I believe that the main lessons that could help us do a better job in the cybersecurity area are:
Greater visibility. Our employees are likely to use the same network as their families, creating additional entry points for attackers. Home is the new network, with a wider perimeter than ever.
New work environment. People have always gone to work. But now, the work goes to the people. They could be using any device, network, location. What used to be ‘bring your own device (BYOD)’ is evolving to bring your own cloud.
Wherever employees work is the new normal. Building structure will require acceleration of automation, machine learning, artificial intelligence, cloud use and management, and other trends that have been in the works for years.
Sustained awareness. The environment changed, the network became more complex, and hackers increased their attacks. We need to redouble cyber awareness, ongoing training, and drills. The user is still the weakest link.
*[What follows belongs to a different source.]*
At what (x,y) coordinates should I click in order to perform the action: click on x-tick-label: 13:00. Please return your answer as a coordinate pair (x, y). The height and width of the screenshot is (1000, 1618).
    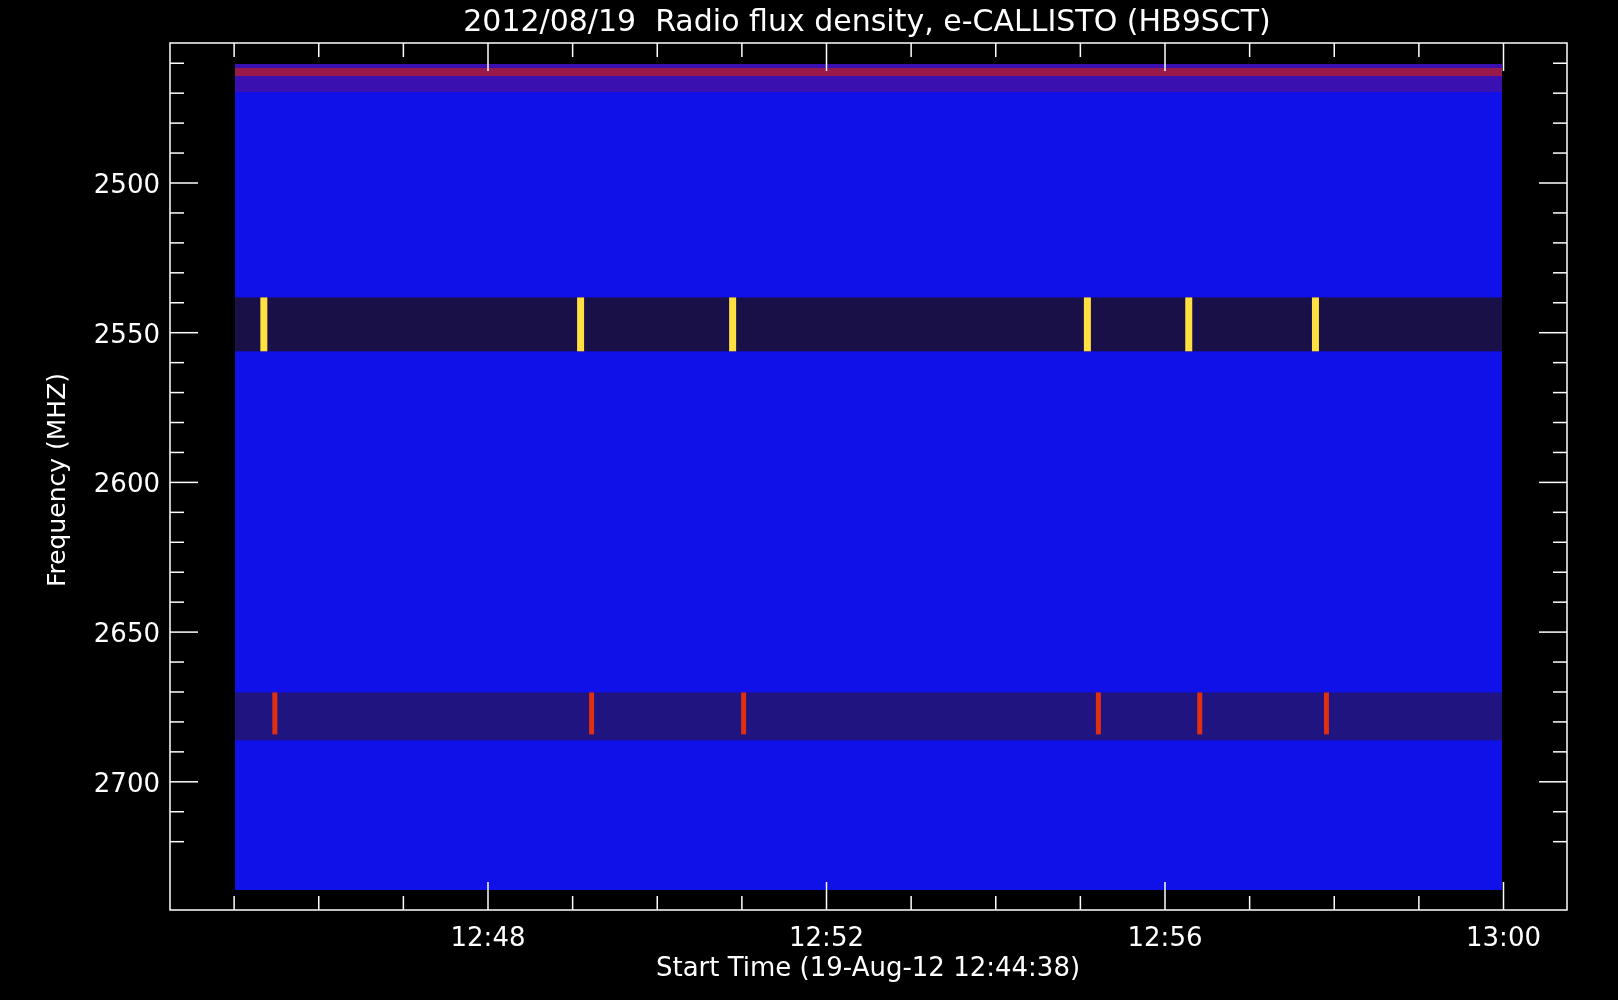
    Looking at the image, I should click on (1504, 937).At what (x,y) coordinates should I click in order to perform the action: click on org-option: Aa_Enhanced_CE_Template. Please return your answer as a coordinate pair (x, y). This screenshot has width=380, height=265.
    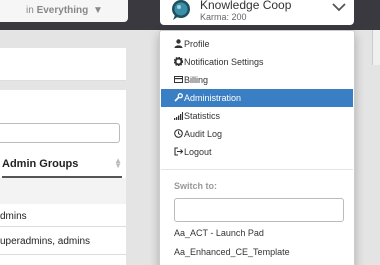
    Looking at the image, I should click on (232, 252). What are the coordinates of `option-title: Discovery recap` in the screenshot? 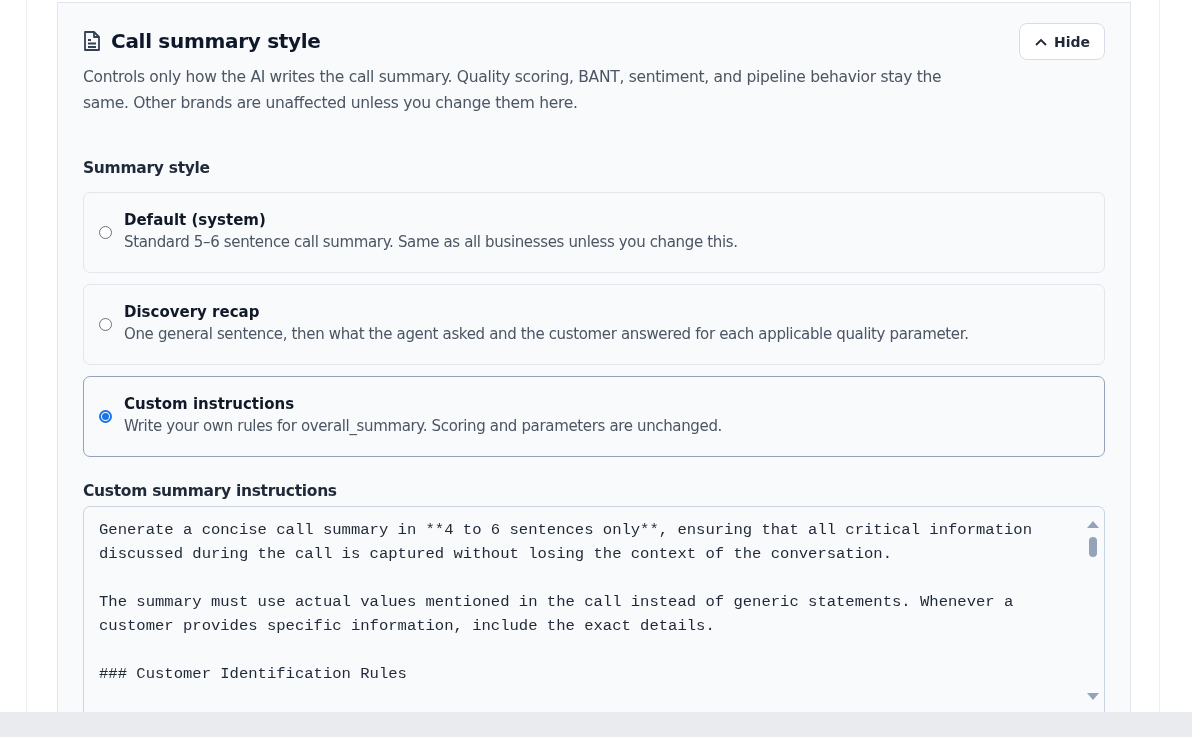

Agility to provide security. We have to consider the modernization of cybersecurity as a vital investment in our organizations, it must be a must in digital transformation projects.
An attack is a matter of time. It is more than evident that attacks have increased regardless of the size of the company or its line of business. It is not enough to comply with the rules and audits. Or be sure to try to avoid an attack. I believe that you have to have a plan to respond in a timely and coordinated manner to the complexity of the attack and reestablish critical services as quickly as possible.
In terms of authentication, what has been the most outstanding advancement? We are living in the most important moment: remote work.
See identity as the new perimeter. To gain a competitive advantage, companies quickly adopted cloud-based technologies and services, automated processes, developed applications, and all to deliver engaging experiences for their customers.
This put further pressure on the integrity of the security, which was based on the perimeter of the network. From the outset, many of the clients allowed access to the most sensitive systems. But access was centralized.
In the new environment the company had to connect home offices, support new devices, and bring new collaboration tools online as quickly as possible.
With thousands of entry points, the perimeter of the network became even more porous, and cyber attackers have been taking advantage of it. In today’s multi-cloud world, identity is the new security perimeter, all identities can be a route of attack on an organization’s most valuable assets.
The identity is in each user internal or external to the companies and in the applications. Securing the growing number and types of identities is the challenge, and it requires a new approach based on access privileges.